A screen shot that was posted to social media yesterday featuring Som Sovanara (pictured) calling on security forces to be ready for a move against the government. Photo supplied
A screen shot that was posted to social media yesterday featuring Som Sovanara (pictured) calling on security forces to be ready for a move against the government. Photo supplied

‘Coup’ call renewed from Canada

A former soldier living in Canada who last month called on the armed forces to turn against the government renewed that call in a video posted yesterday, warning the government that it had 30 days to release jailed opposition members and rights workers or face the wrath of the armed forces.

Som Sovanara – a member of the dissident Khmer National Liberation Front, which bills itself as non-violent, but has been labelled a terrorist organisation by the prime minister – received asylum in Canada after fleeing Cambodia in 2013.

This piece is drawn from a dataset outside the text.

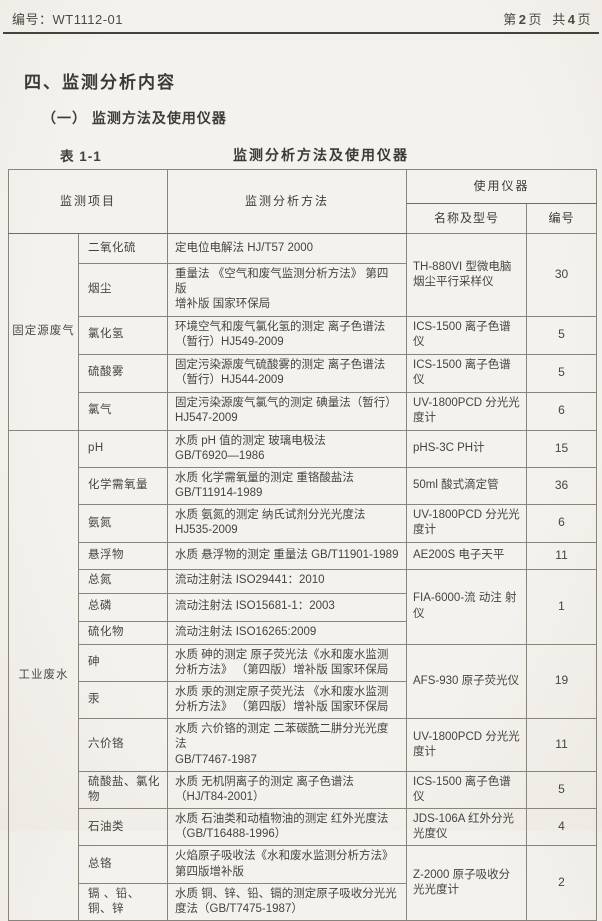  Describe the element at coordinates (288, 902) in the screenshot. I see `method-cell: 水质 铜、锌、铅、镉的测定原子吸收分光光度法（GB/T7475-1987）` at that location.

In the video, Sovanara repeats his call to the armed forces to “be ready to go against the authoritarian leadership of the CPP, Hun Sen and Yuon communists”, using a word for the Vietnamese considered derogatory by many.

He also goes on to demand the government release jailed opposition members, human rights activists and KNLF members within 30 days, and release CCTV footage of political analyst Kem Ley’s murder.

Despite his apparent allusions to a potential coup, Sovanara has previously insisted that his message is purely non-violent, and simply a call for “real democracy and peace”. Having served in the military in Preah Vihear between 2007 and 2010, he has also claimed he is in contact with current members of the military.

Defence Ministry spokesman Chhum Socheat yesterday said Sovanara’s call to arms was “stupid”, and accused him of provoking violence against the government.

“Any armed forces acting against the legal government is an illegal action, and the Cambodian people will not accept that . . . We are working in cooperation with other partners to spot him . . . but we have not yet spotted him,” Socheat added, while refusing to say whether Cambodian authorities had reached out to their Canadian counterparts for help.